In a statement on Wednesday, the ministry said the estimated number of wool and mohair farmers in the country is about 40,000 but only 13,000 took their wool and mohair to the Lesotho Wool Centre (LWC) at Thaba-Bosiu which held its first auction in November last year ending the decades-long practice of selling the commodities outside the country.
LWC is a joint venture between the Lesotho National Wool and Mohair Growers Association (LNWMGA) and Maseru Dawning established as part of the International Fund for Agricultural Development (IFAD) – supported Wool and Mohair Promotion Project.

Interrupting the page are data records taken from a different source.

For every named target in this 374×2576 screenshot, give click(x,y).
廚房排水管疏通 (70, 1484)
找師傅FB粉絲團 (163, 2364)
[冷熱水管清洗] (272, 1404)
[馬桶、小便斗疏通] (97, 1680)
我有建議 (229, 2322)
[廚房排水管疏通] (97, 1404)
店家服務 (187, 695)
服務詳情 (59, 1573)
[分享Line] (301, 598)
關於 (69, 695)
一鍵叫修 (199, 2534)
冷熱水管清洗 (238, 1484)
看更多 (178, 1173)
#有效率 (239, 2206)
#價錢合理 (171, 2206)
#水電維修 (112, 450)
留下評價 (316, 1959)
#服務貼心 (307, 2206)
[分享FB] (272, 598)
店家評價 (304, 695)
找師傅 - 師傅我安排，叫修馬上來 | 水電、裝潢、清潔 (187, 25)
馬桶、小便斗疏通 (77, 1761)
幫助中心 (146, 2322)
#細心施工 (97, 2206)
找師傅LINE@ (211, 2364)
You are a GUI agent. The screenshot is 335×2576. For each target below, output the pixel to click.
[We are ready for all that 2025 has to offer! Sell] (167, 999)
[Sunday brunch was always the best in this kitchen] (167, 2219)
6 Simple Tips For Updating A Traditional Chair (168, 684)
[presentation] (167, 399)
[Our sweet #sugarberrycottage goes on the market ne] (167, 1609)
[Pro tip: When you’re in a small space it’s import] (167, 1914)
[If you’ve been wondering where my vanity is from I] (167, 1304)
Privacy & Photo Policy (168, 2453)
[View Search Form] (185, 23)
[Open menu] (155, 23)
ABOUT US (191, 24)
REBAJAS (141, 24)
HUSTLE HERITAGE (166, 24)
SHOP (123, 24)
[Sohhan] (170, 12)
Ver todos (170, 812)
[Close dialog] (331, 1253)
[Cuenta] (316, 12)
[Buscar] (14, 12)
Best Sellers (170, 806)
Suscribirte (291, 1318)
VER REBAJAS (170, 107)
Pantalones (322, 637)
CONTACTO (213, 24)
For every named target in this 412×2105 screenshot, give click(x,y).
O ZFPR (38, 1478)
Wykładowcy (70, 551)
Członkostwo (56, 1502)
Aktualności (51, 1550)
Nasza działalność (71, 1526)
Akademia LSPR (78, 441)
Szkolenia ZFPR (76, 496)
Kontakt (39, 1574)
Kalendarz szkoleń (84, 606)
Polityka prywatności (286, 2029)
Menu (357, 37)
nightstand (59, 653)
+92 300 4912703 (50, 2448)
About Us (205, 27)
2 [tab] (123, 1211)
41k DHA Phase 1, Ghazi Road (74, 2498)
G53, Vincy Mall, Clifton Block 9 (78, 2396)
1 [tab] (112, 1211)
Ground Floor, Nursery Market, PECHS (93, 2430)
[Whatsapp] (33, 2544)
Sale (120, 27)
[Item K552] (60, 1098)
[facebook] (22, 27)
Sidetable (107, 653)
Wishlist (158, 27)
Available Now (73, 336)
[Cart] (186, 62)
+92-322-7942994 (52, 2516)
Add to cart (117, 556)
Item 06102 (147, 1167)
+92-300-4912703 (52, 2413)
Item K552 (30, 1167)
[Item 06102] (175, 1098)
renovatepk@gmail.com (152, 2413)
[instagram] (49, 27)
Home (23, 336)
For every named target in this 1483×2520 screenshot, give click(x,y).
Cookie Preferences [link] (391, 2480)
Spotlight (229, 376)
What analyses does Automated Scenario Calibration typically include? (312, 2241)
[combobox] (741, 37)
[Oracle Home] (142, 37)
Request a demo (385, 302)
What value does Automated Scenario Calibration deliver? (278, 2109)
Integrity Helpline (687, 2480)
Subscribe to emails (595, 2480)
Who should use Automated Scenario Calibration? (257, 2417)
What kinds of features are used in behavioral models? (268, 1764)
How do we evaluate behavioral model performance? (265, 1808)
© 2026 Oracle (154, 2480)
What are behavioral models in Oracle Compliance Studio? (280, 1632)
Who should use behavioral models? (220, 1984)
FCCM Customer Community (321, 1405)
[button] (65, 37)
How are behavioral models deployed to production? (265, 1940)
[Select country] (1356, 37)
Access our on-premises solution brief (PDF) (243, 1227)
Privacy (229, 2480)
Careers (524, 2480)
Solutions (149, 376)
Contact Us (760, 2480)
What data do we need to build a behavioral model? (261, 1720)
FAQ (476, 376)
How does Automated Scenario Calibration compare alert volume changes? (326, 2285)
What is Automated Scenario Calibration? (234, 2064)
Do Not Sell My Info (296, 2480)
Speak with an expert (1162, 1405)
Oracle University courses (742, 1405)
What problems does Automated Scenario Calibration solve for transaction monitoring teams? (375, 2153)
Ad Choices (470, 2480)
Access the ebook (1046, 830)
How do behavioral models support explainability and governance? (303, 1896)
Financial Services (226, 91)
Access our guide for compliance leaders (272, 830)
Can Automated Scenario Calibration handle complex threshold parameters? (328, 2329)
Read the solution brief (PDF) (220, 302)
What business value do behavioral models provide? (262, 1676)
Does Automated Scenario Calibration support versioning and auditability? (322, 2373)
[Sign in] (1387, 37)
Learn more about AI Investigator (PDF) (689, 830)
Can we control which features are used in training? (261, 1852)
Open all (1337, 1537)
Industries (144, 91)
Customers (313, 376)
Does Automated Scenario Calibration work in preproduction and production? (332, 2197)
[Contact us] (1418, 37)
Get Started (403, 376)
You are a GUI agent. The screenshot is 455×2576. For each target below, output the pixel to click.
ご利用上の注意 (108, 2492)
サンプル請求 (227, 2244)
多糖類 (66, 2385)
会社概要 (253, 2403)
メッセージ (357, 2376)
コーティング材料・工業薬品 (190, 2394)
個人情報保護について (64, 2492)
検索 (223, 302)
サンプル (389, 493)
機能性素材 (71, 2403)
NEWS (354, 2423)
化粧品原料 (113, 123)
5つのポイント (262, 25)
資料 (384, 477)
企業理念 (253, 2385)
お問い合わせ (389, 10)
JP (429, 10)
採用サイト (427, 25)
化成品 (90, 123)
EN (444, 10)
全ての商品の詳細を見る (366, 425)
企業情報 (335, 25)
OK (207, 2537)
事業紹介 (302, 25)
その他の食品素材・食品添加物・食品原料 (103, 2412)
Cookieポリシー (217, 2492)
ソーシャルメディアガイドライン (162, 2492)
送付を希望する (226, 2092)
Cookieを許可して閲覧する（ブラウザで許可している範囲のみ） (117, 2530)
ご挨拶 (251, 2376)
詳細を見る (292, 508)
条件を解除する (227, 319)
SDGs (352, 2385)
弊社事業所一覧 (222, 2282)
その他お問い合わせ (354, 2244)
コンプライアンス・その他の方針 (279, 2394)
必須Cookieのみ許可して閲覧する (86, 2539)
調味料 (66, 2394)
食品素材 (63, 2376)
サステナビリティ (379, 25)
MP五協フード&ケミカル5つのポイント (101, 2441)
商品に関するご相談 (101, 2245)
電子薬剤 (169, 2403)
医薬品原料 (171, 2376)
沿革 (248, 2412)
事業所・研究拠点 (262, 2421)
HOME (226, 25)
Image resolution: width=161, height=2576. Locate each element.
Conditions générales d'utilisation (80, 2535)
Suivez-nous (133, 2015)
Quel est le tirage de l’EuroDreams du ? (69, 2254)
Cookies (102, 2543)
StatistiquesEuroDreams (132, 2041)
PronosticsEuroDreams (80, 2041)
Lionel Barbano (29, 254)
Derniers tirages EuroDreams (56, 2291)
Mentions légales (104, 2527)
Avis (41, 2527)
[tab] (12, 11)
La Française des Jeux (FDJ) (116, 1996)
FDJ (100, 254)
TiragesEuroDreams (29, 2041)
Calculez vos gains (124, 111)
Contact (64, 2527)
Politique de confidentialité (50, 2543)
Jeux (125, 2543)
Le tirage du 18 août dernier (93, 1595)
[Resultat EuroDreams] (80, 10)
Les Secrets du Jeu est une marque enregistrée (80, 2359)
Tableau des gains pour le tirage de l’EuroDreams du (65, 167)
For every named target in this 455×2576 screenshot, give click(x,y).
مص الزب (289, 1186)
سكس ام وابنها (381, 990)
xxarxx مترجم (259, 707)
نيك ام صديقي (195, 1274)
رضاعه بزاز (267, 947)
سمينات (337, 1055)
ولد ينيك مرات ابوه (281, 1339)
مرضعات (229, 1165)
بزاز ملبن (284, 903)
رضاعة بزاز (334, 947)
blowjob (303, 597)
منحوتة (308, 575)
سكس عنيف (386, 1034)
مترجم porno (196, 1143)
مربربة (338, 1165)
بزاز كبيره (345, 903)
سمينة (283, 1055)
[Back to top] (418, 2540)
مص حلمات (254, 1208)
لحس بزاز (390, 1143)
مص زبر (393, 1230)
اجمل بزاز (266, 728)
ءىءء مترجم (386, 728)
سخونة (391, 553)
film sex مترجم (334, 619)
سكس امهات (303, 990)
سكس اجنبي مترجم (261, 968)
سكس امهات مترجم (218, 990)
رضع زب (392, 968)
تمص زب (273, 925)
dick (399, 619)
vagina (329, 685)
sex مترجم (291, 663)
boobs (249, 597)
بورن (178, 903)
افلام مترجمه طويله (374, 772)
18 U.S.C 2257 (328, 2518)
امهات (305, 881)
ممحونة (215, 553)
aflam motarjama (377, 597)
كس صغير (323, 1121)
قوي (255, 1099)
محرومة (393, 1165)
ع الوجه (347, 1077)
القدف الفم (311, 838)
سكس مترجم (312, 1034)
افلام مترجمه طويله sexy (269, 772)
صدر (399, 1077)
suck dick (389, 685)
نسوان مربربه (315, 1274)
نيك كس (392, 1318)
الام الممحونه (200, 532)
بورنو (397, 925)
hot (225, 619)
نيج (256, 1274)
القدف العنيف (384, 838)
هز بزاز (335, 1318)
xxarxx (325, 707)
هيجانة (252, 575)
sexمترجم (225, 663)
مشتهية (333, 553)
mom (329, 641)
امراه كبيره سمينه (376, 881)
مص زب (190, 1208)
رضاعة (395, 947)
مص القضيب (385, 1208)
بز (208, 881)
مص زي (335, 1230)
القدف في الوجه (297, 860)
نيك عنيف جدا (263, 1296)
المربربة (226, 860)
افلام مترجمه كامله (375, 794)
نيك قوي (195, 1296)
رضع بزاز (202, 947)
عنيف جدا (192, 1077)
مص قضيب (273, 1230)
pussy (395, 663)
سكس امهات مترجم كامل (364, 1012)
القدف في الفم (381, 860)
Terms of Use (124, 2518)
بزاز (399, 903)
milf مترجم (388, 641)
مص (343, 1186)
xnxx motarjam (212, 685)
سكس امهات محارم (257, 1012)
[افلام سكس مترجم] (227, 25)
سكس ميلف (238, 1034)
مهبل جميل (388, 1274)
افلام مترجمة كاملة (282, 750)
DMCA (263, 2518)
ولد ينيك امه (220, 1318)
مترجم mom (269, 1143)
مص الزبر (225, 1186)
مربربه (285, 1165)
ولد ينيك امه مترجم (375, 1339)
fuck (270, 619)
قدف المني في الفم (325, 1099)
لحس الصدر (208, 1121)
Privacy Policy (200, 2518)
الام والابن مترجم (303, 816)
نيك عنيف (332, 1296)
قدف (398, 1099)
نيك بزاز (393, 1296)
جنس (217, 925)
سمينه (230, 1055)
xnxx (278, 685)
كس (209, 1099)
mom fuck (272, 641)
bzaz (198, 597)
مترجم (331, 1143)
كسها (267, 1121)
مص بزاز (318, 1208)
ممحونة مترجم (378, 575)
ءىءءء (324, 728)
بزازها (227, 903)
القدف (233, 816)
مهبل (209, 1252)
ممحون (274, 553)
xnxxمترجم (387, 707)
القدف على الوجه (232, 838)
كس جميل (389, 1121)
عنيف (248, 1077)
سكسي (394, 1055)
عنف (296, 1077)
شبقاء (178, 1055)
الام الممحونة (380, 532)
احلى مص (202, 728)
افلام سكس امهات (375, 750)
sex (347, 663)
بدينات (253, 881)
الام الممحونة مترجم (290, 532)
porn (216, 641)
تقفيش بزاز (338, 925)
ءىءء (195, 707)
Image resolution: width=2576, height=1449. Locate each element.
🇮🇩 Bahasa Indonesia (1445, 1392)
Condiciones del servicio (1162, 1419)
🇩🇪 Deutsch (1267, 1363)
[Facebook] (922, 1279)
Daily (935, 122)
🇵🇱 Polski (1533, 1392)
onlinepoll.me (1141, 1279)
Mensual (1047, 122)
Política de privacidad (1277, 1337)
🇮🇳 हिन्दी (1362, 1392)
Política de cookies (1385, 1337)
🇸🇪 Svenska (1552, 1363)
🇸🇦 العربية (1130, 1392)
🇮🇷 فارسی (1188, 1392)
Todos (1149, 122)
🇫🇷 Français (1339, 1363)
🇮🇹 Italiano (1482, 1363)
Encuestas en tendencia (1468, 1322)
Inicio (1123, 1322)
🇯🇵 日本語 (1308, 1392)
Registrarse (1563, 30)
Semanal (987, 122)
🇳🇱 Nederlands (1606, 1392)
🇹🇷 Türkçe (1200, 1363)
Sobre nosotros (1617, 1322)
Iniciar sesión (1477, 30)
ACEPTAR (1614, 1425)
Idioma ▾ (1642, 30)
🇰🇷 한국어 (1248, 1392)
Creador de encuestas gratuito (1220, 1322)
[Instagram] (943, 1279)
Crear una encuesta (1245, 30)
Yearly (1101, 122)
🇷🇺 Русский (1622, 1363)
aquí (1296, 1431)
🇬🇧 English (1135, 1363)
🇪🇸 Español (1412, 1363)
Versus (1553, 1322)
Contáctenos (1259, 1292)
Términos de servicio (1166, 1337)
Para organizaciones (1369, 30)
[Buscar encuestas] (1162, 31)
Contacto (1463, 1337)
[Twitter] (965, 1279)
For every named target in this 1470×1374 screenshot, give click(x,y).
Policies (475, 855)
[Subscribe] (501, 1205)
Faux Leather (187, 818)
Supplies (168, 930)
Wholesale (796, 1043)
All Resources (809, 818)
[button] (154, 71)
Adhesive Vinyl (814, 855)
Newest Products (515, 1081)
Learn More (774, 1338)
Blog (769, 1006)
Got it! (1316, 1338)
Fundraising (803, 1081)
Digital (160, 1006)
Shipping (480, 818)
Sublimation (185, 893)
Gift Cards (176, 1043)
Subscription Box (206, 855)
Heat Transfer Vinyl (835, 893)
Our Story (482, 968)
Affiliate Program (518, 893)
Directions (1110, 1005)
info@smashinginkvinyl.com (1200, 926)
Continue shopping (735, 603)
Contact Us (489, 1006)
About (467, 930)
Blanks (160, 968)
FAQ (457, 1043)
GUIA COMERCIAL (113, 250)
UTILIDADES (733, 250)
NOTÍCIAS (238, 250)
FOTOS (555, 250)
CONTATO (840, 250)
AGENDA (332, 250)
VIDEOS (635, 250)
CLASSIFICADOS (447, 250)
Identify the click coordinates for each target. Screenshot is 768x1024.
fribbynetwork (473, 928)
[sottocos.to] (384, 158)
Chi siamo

The joint venture was established to increase farmers’ financial returns from the sales as they bypass the middleman.
Ministry of small business development also indicated on Wednesday that an average production is about 45,000 bales per year but only 18,554 bales were received by LWC, suggesting that other farmers decided to withhold theirs or probably sent it somewhere illegally.
Of the 18,554 bales received by LWC, “7,900 bales have already been sold for M183 million, average of M23,164.56 per bale,” the ministry further indicated.
It said M16 million has already been paid to some 1,740 farmers.
This means 11,260 farmers are still awaiting their payments.
But the ministry said M80 million “or so will be paid in the next week to two”.
“This money will be paid to some 10,000 or so farmers,” it added.
It said out of the 22 normal classes of wool received by the LWC, only 13 of those have been auctioned.
The ministry also claimed that “there were attempts to sabotage the new government policy by the forces that are against it but they failed”.
The statement read: “Did you know that it was reported that the size of the wool and mohair industry (direct sales, not including indirect spin offs) was about M450 million annually, but based on our numbers we can safely tell you it is M1.042 billion based on 45,000 bales at M23,164.56 per bale?
“Did you know that they call wool and mohair industry subsistence farming? What is subsistence about a M1 billion industry in a small country like Lesotho?”
Wool and mohair industry, and the LWC came under the spotlight last year when government unilaterally introduced new regulations designed to boost the local industry.
Under the new regulations, which came into effect in September, farmers are obliged to sell their produce at LWC only. Sales were previously conducted at Port Elizabeth in South Africa via wool brokerage BKB.
Local wool and mohair growers under the banner of the Lesotho National Wool and Mohair Growers Association (LNWMGA) opposed implementation of the regulations which they said were meant to favour an Australian-Chinese private businessman Stone Shi who manages the centre.
The farmers said the centre amounts to a monopoly.
Matters came to a head this month when furious farmers who had sent their produce to the centre last year blasted it for failing to pay them before end of 2018, as promised.
The farmers also accused the centre of not stipulating the total amount of money they were supposed to get for their produce.
Rumours started floating around on the internet that the cabinet subcommittee on wool and mohair, Stone Shi and the Chief Executive Officer of Standard Lesotho Bank Mpho Vumbukani had a meeting this week at which Stone Shi confessed that he did not have money to pay the farmers.
These allegations were denied by Pekane yesterday.
Standard Lesotho Bank did not respond to an email this paper sent while minister of small business development Chalane Phori’s phone rang unanswered.
The centre this week apologised to farmers for delaying their payments and pleaded for patience while it works to address teething challenges that have resulted in payment delays.
The Court of Appeal this month also dismissed a case in which the farmers were attempting to have the 2018 wool and mohair regulations nullified.
The matter was filed by Mohlalefi Moteane, Farmers Rock Wool and Mohair, Mahloenyeng Trading and Highland Wool and Mohair on January 18, after the High Court had dismissed their case last year.